2. Using the SNP Matrix in GEBV Prediction:
- SNP matrix includes the effects of individual SNPs, with each SNP coded as 0, 1, or 2 (for homozygous reference, heterozygous, and homozygous alternative alleles, respectively).
- When the SNP matrix is used directly as the random effect (e.g., in Bayesian Ridge Regression or other marker-based models), each SNP effect is estimated individually. These SNP effects are then summed to predict the GEBV.
- SNP-based GEBV: The GEBV is predicted as the sum of the individual SNP effects, allowing you to capture the contribution of each marker separately.
Key Differences:
- GRM:
- The GRM aggregates genome-wide information and models the overall genetic relationship between individuals. It doesn’t provide explicit estimates for individual SNP effects.
- It is a more efficient approach when the goal is to predict GEBVs based on additive genetic variance without needing to estimate each SNP effect.
- SNP Matrix:
- The SNP matrix models the contribution of each SNP separately, providing more granular estimates of the marker effects.

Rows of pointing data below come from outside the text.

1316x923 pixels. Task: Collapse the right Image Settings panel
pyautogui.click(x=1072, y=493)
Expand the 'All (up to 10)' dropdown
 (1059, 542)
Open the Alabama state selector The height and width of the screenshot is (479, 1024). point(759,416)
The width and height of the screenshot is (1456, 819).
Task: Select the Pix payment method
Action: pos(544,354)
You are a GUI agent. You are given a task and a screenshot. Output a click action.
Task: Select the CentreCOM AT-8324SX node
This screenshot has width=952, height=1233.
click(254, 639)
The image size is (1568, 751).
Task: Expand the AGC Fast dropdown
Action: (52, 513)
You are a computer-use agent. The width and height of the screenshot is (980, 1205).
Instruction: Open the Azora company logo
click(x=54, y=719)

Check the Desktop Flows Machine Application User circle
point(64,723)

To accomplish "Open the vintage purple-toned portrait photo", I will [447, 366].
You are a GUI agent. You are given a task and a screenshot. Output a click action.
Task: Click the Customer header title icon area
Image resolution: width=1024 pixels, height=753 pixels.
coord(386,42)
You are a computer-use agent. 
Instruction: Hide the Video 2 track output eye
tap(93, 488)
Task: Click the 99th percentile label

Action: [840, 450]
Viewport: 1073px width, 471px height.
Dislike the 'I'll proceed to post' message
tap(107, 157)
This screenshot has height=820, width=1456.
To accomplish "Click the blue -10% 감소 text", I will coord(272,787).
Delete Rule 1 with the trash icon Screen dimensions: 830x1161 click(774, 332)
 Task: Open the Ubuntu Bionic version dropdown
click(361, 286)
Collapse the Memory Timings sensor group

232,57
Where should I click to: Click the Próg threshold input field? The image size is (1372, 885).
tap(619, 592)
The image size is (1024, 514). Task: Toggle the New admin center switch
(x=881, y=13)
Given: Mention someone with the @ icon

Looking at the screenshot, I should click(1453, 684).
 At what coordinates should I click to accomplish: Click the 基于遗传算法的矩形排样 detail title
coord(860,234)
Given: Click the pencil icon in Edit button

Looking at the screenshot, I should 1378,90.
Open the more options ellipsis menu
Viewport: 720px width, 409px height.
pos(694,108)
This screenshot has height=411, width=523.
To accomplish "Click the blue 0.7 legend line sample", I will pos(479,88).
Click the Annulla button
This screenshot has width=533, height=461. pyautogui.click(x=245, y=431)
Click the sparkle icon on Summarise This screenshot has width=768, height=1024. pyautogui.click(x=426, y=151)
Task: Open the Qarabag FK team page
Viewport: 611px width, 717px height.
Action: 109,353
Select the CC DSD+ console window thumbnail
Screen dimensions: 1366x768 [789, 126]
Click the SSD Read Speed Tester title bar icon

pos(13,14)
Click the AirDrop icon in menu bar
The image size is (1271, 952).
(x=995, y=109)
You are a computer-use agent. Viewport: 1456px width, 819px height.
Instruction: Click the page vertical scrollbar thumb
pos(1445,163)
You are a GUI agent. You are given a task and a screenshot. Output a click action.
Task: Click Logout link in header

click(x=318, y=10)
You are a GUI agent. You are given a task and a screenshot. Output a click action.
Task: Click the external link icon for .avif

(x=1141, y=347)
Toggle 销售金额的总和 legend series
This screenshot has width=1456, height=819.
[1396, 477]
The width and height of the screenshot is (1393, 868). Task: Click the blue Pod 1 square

- It can be computationally more intensive to estimate effects for thousands or millions of SNPs individually, but it provides more information about the specific contributions of each SNP.
Will GEBVs Be the Same?
-
Similar but not identical: In many cases, the GEBVs predicted from the GRM and SNP matrix will be quite similar, especially if the population structure is simple and there are no strong dominance or epistatic effects. This is because the GRM is a summary of the same SNP data that would be used in the SNP matrix.
-
Small differences: If you use the SNP matrix directly, you may capture more specific effects of individual SNPs, which could lead to slightly different GEBV estimates. Additionally, if there are important SNPs with large effects (e.g., major genes affecting the trait), the SNP matrix may capture these more explicitly than the GRM.
Practical Example:
- G-BLUP (GRM): In G-BLUP, the GRM accounts for the total additive genetic variation, so you get GEBVs based on the overall genetic similarity between individuals.
- Bayesian models (SNP matrix): In models like Bayesian Ridge Regression, the SNP effects are modeled directly, and GEBVs are computed as the sum of these effects.
Conclusion:
The GEBV predicted using the GRM and using the SNP matrix will generally be similar but not necessarily identical. The GRM provides a more aggregate, efficient method for modeling the additive genetic effect, while the SNP matrix gives more detailed insights into individual SNP contributions. The choice between the two depends on whether you want to capture the total genetic relationship (GRM) or the individual SNP effects (SNP matrix).
No matter left mixed model or right mixed model, GEBV is always the random effect part of the prediction.